TASKS FOR THIS EXERCISE:
**a)** Echo the piece on primary health care in Canada word for word: begin at "Primary health care, your" and stop after "provinces and territories.".
**b)** Answer these about the piece on primary health care in Canada:
(i) Where and on what dates was the Conference Board's inaugural Summit on Sustainable Health and Health Care held?
(ii) How large was the federal transfer that made up the Primary Health Care Transition Fund?
(iii) During which years were the various primary health care initiatives implemented?

| || ||Thy Dinh |
Senior Research Associate, CASHC
Canadian healthcare leaders agree that a sustainable health care system requires robust and well-functioning primary health care. This view was confirmed again at the Conference Board’s inaugural Summit on Sustainable Health and Health Care held October 30-31 in Toronto. So how is primary health care working in Canada?
Primary health care, your first and most common point of contact with the health care system, is changing. Various initiatives were implemented from 2000 to 2006 with the goal of “ensuring Canadians receive the most appropriate care, by the most appropriate providers, in the most appropriate settings.”1
These changes were supported by the Primary Health Care Transition Fund, an $800 million federal transfer to provinces and territories.
Many of the regional initiatives included the development and implementation of interprofessional primary care (IPC) teams. An IPC team is a group of professionals from different disciplines who work and communicate together in a formal arrangement to provide care for patients in a primary care setting (e.g. family doctors’ offices). These IPC teams involve the integration of non-physician health professionals from different disciplines, including nurses, pharmacists, dietitians or nutritionists, social workers, psychologists, physiotherapists, and physician assistants.

SUPPLIED INFORMATION:
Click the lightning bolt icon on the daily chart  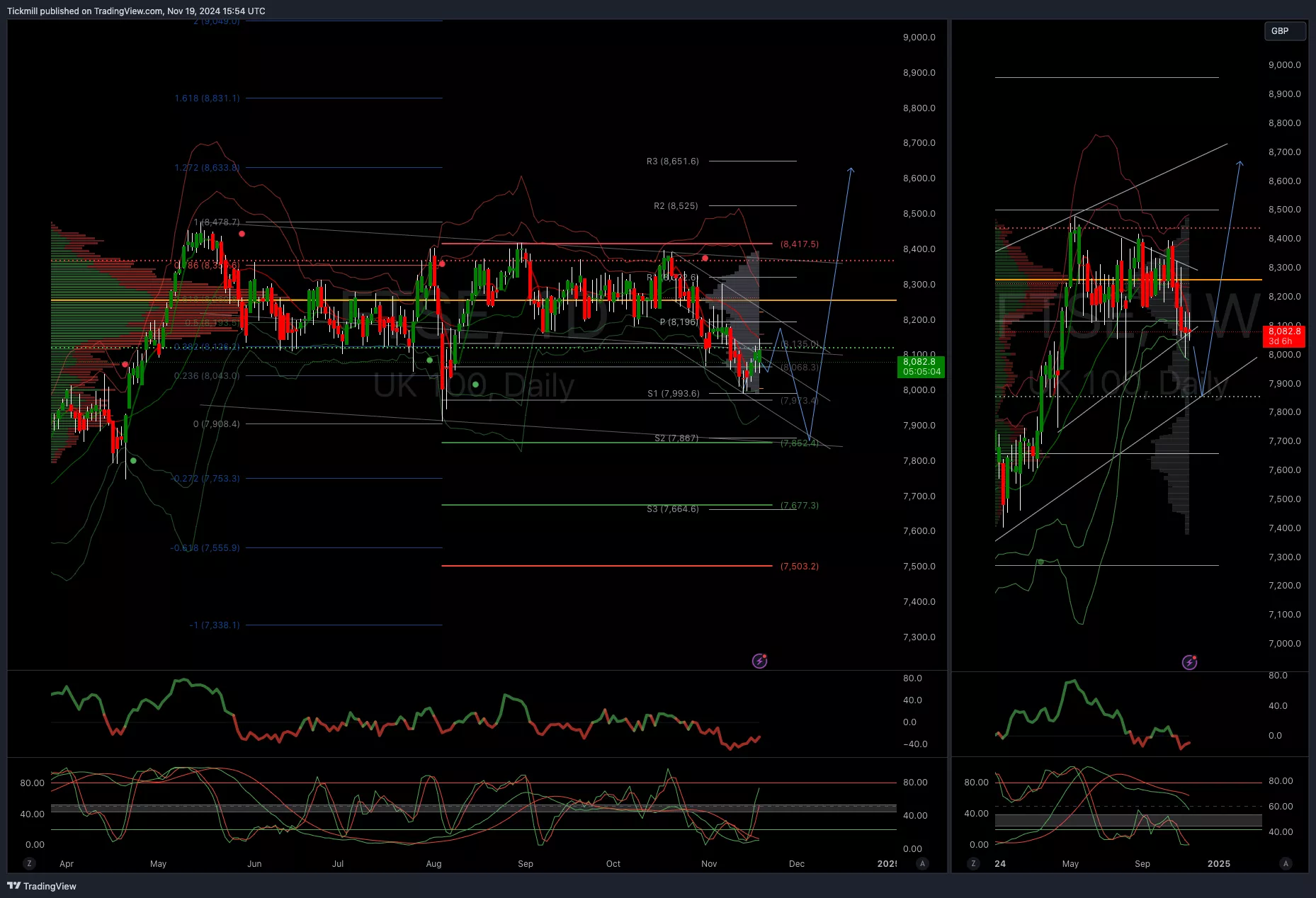[759, 661]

TASK ANSWERS:
**a)**
Primary health care, your first and most common point of contact with the health care system, is changing. Various initiatives were implemented from 2000 to 2006 with the goal of “ensuring Canadians receive the most appropriate care, by the most appropriate providers, in the most appropriate settings.”1
These changes were supported by the Primary Health Care Transition Fund, an $800 million federal transfer to provinces and territories.

**b)**
(i) In Toronto, October 30-31.
(ii) $800 million.
(iii) From 2000 to 2006.